Outdoor elements of the campaign, via a media deal with Clear Channel, include San Francisco's hybrid taxis wrapped in Virgin America signage, wild postings and radio promotions with headline DJs dangling trips to concerts in Virgin America markets.

Gale, who joined Virgin America in November from her own San Francisco-based marketing firm, Porter Gale Group, says the target is the savvy traveler. "These are individuals who travel four times to ten times a year, have higher household incomes, are quite educated, with an age range 18-64," she says. "We have a very diverse traveler base, but are tending to serve the leisure market at this time; we expect more business travelers as we expand into new markets."

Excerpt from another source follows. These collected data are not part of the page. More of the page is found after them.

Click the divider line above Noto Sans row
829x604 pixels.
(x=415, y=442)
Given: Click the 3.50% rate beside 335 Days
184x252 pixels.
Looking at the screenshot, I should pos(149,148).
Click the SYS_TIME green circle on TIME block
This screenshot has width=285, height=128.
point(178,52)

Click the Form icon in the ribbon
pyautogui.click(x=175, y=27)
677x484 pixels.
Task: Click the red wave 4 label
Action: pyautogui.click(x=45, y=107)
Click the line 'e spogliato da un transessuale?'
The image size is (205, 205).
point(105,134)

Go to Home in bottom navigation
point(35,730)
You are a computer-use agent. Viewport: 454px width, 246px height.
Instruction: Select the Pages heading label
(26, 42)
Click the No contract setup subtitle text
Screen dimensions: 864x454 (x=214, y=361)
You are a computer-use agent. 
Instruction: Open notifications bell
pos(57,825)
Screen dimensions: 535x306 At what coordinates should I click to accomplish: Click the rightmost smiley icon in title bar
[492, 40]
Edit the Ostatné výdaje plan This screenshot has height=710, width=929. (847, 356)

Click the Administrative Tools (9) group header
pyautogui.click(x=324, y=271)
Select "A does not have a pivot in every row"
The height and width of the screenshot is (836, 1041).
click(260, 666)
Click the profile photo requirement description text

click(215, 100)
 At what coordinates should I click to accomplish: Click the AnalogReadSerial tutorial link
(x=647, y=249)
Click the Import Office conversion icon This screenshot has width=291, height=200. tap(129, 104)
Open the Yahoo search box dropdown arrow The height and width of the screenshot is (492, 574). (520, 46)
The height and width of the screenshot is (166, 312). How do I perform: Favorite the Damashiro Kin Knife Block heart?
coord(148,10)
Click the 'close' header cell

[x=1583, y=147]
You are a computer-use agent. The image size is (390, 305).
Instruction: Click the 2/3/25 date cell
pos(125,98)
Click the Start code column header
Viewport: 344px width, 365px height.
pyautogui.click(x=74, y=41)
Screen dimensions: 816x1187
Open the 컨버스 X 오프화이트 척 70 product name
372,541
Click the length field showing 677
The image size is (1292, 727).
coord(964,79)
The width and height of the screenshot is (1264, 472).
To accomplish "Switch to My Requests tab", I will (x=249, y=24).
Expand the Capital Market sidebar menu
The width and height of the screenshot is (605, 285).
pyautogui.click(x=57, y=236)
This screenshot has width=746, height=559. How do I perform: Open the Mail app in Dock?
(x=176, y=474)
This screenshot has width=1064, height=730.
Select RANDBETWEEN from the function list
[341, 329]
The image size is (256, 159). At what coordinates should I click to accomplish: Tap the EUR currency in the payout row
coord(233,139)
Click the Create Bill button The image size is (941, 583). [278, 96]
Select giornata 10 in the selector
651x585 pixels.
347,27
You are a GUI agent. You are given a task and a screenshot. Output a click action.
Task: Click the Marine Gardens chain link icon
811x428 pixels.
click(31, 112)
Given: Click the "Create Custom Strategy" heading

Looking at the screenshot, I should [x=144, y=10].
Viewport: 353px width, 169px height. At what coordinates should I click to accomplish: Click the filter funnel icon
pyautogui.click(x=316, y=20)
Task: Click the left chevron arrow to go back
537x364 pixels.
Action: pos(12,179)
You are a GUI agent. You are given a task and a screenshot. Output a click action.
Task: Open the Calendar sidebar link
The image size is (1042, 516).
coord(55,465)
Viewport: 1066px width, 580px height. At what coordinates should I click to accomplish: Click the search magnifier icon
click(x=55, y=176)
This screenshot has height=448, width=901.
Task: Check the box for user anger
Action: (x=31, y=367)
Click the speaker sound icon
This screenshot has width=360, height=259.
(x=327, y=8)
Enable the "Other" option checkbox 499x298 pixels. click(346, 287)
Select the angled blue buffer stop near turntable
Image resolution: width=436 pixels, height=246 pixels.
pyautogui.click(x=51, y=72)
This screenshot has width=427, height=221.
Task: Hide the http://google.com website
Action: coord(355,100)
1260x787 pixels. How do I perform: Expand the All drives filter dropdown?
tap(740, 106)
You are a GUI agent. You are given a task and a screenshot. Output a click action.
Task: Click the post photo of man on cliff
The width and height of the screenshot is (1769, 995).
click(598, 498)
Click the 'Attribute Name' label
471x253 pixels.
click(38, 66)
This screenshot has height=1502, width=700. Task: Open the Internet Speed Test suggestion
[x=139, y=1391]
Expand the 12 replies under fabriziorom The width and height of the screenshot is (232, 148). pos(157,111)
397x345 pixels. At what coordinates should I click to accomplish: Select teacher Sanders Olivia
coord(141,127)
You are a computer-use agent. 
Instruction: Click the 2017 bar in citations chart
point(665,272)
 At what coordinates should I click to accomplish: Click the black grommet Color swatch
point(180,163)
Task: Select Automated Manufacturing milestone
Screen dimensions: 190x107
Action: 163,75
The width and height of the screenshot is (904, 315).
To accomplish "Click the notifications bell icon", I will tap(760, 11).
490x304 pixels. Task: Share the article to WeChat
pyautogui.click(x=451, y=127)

Specifically, Virgin America is aiming for a nine-city destination footprint by year's end, and 30 cities by the end of 2010. The company will add San Diego on Feb. 12.

"We are trying to redefine the category," says Gale. "And we are looking at the guest experience as a way to achieve that: we are trying to make that better ... everyone admits air travel has been dehumanized; we are trying to make the entire experience better."